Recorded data
═══

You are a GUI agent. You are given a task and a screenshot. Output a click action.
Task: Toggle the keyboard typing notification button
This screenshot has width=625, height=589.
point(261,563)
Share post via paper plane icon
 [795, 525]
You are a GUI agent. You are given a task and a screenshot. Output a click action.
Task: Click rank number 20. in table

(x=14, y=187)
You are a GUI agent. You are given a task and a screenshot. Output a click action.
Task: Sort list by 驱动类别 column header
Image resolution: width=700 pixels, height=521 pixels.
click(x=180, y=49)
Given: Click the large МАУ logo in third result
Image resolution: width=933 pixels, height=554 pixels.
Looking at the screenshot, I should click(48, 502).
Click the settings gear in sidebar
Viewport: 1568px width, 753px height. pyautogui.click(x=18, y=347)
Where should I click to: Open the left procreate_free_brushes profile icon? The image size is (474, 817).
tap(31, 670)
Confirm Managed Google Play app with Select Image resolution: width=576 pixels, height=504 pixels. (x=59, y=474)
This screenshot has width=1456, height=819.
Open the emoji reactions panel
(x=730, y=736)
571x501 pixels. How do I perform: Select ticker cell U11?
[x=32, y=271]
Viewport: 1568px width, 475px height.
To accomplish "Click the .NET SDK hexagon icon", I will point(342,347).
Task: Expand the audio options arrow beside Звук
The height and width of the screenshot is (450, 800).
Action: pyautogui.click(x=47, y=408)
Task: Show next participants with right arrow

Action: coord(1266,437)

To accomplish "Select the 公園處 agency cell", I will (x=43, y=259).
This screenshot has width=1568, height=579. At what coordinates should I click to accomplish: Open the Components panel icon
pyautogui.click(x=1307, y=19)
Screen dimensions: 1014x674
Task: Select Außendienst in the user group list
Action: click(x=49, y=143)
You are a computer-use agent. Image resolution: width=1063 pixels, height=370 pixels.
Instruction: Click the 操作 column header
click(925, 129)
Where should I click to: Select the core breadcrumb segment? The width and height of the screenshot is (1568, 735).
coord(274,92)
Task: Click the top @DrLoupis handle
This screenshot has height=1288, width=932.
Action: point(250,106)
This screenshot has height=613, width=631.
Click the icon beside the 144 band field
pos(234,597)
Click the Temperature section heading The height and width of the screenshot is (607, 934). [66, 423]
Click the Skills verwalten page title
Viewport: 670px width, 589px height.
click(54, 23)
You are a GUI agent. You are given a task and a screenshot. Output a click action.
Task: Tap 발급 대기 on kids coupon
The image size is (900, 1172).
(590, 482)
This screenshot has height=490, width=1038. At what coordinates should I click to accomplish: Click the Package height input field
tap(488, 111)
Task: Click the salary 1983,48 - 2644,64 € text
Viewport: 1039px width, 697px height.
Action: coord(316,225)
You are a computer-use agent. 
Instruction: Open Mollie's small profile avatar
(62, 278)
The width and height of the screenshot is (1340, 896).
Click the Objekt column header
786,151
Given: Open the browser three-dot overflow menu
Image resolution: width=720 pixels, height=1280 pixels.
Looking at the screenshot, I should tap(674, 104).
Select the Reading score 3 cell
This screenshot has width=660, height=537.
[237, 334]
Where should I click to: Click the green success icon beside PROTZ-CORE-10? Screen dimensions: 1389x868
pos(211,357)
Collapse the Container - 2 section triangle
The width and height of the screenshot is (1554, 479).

═══

PROBLEM TO WORK ON:
Which lines hold the word "section"? Return all of them from the records above.

SOLVED PROBLEM:
Click the Temperature section heading The height and width of the screenshot is (607, 934). [66, 423]
Collapse the Container - 2 section triangle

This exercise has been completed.